We have wildness, or the potential for wildness, within us as well: for if the ecology around us is alive, we also contain multitudes of life – fungal, bacterial, even vegetal – all over and inside us. We’ve lived in symbiosis with our internal fauna and flora since well before we were humans, and there are innumerable lock-and-key systems that have evolved over our history that are reliant on a teeming internal microbiome. For example, there is an argument that our bitter taste receptors, which are found not only in our guts but also throughout the upper and lower airway, are looking for molecules (known as “quorum-sensing” molecules) secreted by potentially hostile bacteria when they start to get an upper hand. Our immune system kicks into gear, secreting stored defensins and immediately getting a handle on the population shifts. But what is most fascinating is that the quorum-sensing molecules that pathogens produce, known as acyl homoserine lactones, are virtually analogous in structure to lactones produced by plants like the common dandelion. If we consume these plants, we get a similar immune-enhancing reaction – and stay healthier. Could it be that plants are conspiring to keep us happy and well? Do they see us as their kin, as part of the web of life that sustains them, too?
Eva Selhub, from Harvard Medical School, has documented extensively how the state of our internal ecology affects our mood – a counterpoint to Stafford Lightman and Andrea Taylor’s work on the connections between external ecology and human moods. In an excellent two-part review, she documents how, at the turn of the twentieth century, the idea of “autotoxicity” (articulated by Nobel-winning microbiologist Elie Metchnikoff) was held forth as one of the major drivers of mental illness: essentially, an overgrowth of harmful intestinal bacteria was, at that time, seen as the root cause of the problem. Over the course of the twentieth century, that hypothesis was rejected in favor of a top-down approach that put the origin in the brain and neural tissue. Now we are realizing both ideas are part of the picture, but it is interesting to note that, with its reliance on the myth of the “self-made man” and the cult of unfettered, individual free will, the twentieth century chose to say that the brain itself is the source of all mental illness. Again, it’s hard to admit that our thoughts and feelings might not be under “our” control, and therefore we might want to reject the idea that bacteria are “controlling” us – but this is because we have such a limited definition of what “our” means, of who we are. If we look at things through a more traditional lens, we might find that our edges are not clearly defined, that we overlap chemically and physically with a range of internal and external ecologies, and that nurturing all of them, while it might not seem to be self-care, is a big part of our long-term wellbeing. Internal flora, though genetically distinct, might be part of “us”. Flora and fauna in our immediate environment might, at least in part, be “us” too (beyond the fact that we’re all made up of the same recycled stardust). By the same token our neurons, with their ability to recognize plant volatiles as neurotransmitters due to a conserved mechanism of action between the plant and animal kingdoms, might not be fully “us”. Recently, scientists are exploring the benefits of bathing less (or sometimes not all) on productivity, mood, sleep, and more. As you can imagine, this is yet another case of personal sacrifices and culture-shifting leading to improved health outcomes – all through growing gardens on our skin, in our hair, in our armpits.

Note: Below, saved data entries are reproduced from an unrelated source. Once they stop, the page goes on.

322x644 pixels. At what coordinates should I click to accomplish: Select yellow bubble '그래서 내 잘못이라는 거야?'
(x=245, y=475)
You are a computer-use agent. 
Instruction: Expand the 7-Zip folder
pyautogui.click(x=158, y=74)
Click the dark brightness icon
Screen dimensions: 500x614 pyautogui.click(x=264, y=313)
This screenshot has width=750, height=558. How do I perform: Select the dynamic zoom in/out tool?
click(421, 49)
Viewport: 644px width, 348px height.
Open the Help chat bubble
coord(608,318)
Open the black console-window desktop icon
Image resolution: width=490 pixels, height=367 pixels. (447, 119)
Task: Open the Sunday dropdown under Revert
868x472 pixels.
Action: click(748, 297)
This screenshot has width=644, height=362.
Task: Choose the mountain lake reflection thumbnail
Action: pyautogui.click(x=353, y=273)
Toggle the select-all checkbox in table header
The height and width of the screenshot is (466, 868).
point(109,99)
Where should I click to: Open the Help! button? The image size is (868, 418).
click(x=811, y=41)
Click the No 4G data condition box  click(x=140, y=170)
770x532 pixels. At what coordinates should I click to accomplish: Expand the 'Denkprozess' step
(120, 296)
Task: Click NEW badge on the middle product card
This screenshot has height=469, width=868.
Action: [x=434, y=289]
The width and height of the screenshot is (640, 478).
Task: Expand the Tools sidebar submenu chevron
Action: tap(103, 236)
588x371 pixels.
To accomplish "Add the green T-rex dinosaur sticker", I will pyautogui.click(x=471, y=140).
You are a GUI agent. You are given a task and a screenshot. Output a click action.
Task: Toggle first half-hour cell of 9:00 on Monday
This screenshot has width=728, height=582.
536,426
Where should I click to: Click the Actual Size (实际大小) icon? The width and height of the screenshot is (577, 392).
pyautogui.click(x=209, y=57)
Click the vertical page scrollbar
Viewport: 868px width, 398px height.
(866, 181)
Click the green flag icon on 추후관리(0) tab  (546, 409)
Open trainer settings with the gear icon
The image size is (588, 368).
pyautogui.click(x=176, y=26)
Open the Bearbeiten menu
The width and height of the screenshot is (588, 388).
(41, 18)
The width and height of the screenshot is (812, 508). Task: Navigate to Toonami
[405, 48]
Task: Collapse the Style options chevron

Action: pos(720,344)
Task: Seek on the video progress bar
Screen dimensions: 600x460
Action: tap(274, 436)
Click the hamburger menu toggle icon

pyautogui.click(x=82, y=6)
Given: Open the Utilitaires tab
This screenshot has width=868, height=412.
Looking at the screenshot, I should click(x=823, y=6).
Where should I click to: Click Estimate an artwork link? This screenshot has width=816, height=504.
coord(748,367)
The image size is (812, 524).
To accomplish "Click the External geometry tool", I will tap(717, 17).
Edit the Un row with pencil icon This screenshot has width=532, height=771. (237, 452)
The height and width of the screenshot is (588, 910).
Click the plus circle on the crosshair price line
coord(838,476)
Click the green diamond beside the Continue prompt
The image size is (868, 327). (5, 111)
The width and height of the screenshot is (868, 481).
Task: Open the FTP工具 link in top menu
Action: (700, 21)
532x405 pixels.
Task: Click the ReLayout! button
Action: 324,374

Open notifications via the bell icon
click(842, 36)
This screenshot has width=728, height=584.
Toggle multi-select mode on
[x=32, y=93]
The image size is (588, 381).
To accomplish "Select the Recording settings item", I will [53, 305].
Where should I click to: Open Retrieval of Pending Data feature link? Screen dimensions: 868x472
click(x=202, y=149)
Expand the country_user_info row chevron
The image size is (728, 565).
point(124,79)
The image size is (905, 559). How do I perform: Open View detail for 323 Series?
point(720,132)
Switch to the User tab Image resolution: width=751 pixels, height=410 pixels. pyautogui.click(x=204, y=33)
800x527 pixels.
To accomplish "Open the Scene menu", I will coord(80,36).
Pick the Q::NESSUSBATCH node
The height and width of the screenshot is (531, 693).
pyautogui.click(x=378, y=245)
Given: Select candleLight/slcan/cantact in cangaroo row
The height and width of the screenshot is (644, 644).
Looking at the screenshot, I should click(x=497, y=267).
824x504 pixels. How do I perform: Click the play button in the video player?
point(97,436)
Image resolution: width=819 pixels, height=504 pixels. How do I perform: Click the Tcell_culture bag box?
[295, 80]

Exploring our edges can have interesting consequences, but I believe it is essential we do so. First of all, it helps better explain what some have called the “bond” human beings have with nature: if we are willing to accept that the boundary lines of “self” and “non-self” are more like a great wetland at the estuary of a broad river, where fresh water and salt water mix and blend and create unique ecological niches, instead of stark dividing lines, then the “bond” becomes more of an “overlap”, and the mutual interdependence becomes more intuitive. Michael McCarthy, who writes articles on ecology, the environment, and nature for The Times of London and The Independent, attempts to convince us that this bond is an essential part of being human, and that we recognize its importance when we experience the sheer joy of being in nature. This joy, as he articulates it, is a combination of peace, happiness, transcendence, and creative inspiration: in short, it is that place traditional cultures attempt to engender through ritual, ceremony, and spiritual practice, for it is the source of our fullest life, it is the “mater”. But, upon reflection, I do not think that wild, human-free spaces are the only way to build this feeling. I have felt it many times from music, art, writing, even buildings – all quintessentially human constructs. Which leads me to the second consideration brought up in the exploration of our edges: is there something in nature, in the whole of nature of which we and all our creations are an inextricable part, that can help build and nurture this feeling of transcendent, inspired joy?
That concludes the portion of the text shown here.